Coalition of Northern Elders for Peace and Development has supported a president of Igbo extraction.
The coalition insisted that the presidency should rotate to the Southeast.
The group, which said its support was borne out of the need for every zone to have a taste of the presidency, flayed the marginalisation of the Igbos since 1999.
National Coordinator Zana Goni, and National Women Leader Maria Bichi, in a statement yesterday, appealed to the All Progressives Congress (APC) and Peoples Democratic Party (PDP) to zone their tickets to the region.
It emphasised the need for all political interest groups to allow the Southeast rule Nigeria for the sake of justice and equity.
The statement reads: “Since President Muhammadu Buhari is from the north, the right thing is that the next president should come from Southern Nigeria and since Southwest and Southsouth have occupied the office, the Southeast is next in line in the spirit of the rotation principle, fairness, equity and justice.

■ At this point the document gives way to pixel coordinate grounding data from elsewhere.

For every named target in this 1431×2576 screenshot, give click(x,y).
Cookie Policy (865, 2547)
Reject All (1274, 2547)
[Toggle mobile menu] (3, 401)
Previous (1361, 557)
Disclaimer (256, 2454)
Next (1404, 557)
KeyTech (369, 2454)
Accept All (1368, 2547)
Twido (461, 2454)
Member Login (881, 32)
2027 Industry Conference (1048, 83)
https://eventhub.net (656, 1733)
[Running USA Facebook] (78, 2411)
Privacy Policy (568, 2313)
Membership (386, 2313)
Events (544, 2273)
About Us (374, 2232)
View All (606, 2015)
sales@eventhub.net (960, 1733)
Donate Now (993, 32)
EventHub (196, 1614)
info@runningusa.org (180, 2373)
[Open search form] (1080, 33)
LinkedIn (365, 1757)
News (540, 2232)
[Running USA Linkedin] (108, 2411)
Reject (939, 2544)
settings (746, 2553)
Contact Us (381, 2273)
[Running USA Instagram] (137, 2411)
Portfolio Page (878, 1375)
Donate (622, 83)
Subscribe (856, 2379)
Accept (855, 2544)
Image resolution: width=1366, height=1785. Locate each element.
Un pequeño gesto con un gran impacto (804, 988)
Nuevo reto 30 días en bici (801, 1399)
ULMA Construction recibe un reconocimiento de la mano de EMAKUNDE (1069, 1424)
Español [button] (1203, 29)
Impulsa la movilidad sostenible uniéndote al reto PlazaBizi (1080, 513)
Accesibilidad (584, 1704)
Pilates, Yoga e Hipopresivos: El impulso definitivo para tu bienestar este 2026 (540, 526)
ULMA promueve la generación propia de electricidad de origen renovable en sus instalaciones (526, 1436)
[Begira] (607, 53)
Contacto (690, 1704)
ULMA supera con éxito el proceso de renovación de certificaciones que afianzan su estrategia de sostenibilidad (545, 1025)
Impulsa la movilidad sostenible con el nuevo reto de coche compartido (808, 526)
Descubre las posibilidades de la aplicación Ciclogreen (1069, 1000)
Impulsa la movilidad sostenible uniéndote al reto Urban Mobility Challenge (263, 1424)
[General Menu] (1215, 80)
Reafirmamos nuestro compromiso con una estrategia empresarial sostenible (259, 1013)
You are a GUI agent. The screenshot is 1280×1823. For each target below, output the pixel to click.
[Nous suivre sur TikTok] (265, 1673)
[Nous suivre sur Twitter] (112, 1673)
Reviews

“This will end the manifest marginalisation of the Southeast. It will foster national unity, and also close the bitterness of the Nigeria-Biafra civil war…”
Association of South East Town Unions (ASETU) has supported the quest for a president of Igbo extraction in 2023.
The union however said integrity, competence and credibility must be considered in selecting the candidate.
Another call for Igbo Presidency
A communiqué read by the president, Emeka Diwe, after a two-day retreat in Enugu State, lamented that ‘the over-concentration of power at the centre has not helped the development, peace and security of Nigeria’. It added that power must be urgently devolved in such a way to engender involvement, participation and progress.
The communiqué reads: “The 1999 Constitution is in itself an encumbrance to the progress of Nigeria. It is a unitary document which ensures that backwardness, insecurity and agony subsist at the local levels while all the affluence of the country is placed under the control of a few in Abuja.
“It is a fraud which does not have the people’s consent, and does not reflect our aspirations as a country. The 1999 Constitution must be discarded in the interest of peace, unity and prosperity.”
The group also frowned at the exclusion of the Igbo from the security leadership of Nigeria, saying it cannot be rationalised on any grounds.
“It is a threat to national unity for Nigeria to continue to have preponderance and dominance of one ethnic group in all the security agencies in the country. This defeats the notion of federalism, and we reject it,” the group insisted.